The Detroit Pistons were looking for a bit of size on the wing, and they hope they’ve found it in free agent Kevin Knox, who agreed to a two-year $6 million deal.
It appears Troy Weaver’s going rate for career reclamation projects is $3 million per season as Weaver handed the disappointing former No. 9 pick the same deal he gave Jahlil Okafor, a former No. 3 overall pick a couple of years ago.
It didn’t really work out for Okafor, who is currently out of the league. He similarly tried rehab projects on Josh Jackson and Dennis Smith Jr. Perhaps Knox will make better use of his one last chance.
He disappointed as a young, overwhelmed player under the bright lights of Madison Square Garden for the New York Knicks, and things only got worse once Tom Thibodeau arrived. Eventually, he was traded to the Atlanta Hawks, but struggled with injury and couldn’t earn the trust of coach Nate McMillan.
In Detroit, he will join other young players figuring out their place at the NBA level — Knox is still just 22 years old — and hopefully he rediscovers his shooting stroke. Knox shot over 50% from 2 and 34% from 3 as a Freshman at Kentucky, and has had spurts where his shot looked fine in the pros, but he’s never found consistency.

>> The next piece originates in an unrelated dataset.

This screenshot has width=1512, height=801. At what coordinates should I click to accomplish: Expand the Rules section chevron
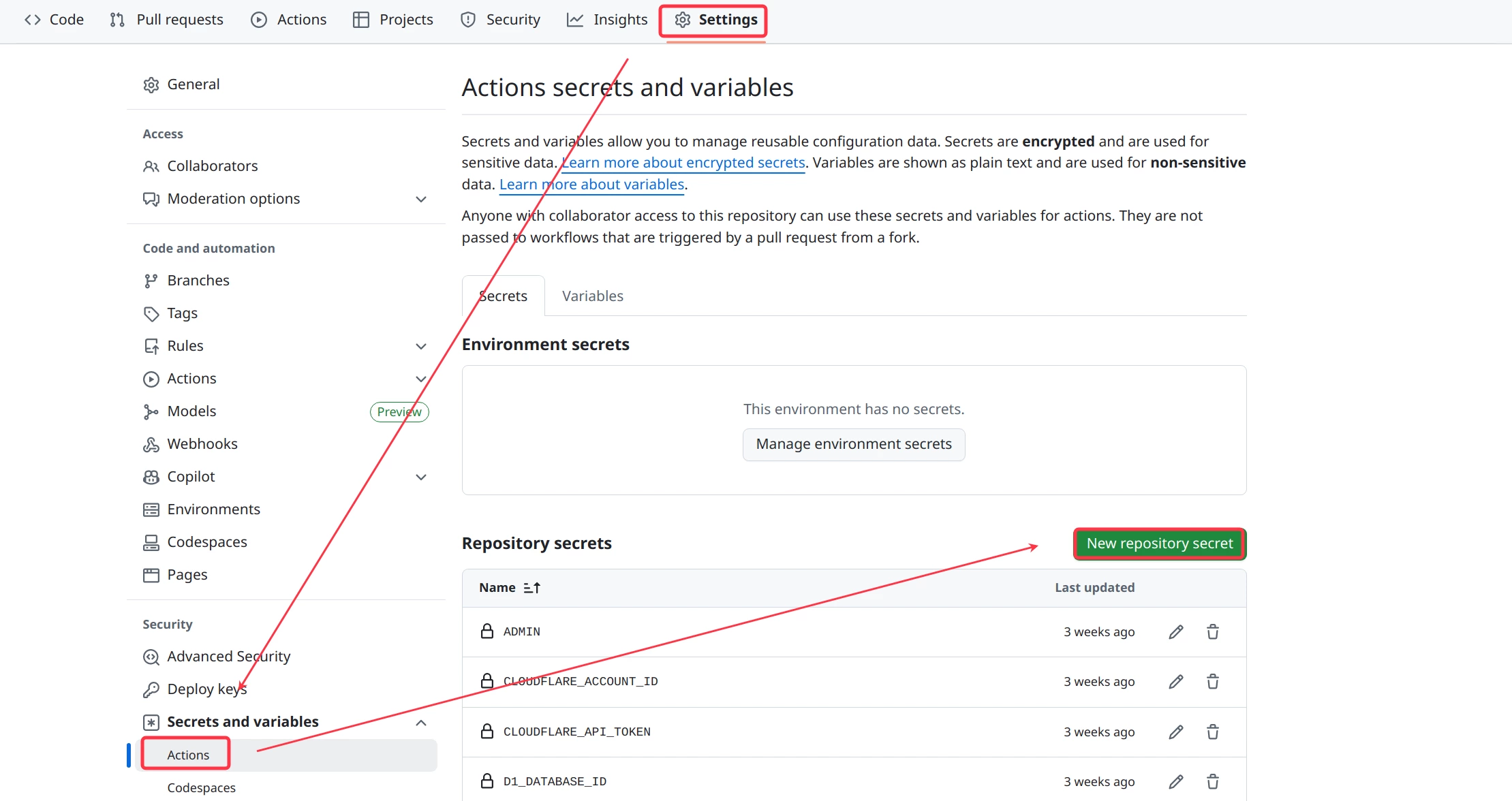(x=421, y=347)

Last season, he averaged 3.1 points, 1.5 rebounds and 0.3 assists on shooting splits of 36.5/27.8/72.7 in 30 games.
The hope, is that the low-stakes environment and clear green light from deep will help boost his confidence and efficiency. The Pistons found some success with this approach last season with Trey Lyles. Of course, Lyles was a better shooter, and he performed well enough in Detroit to turn into a trade chip at the deadline.
Knox is an NBA lottery ticket, and NBA lottery tickets aren’t cheap even though they rarely payout in the end.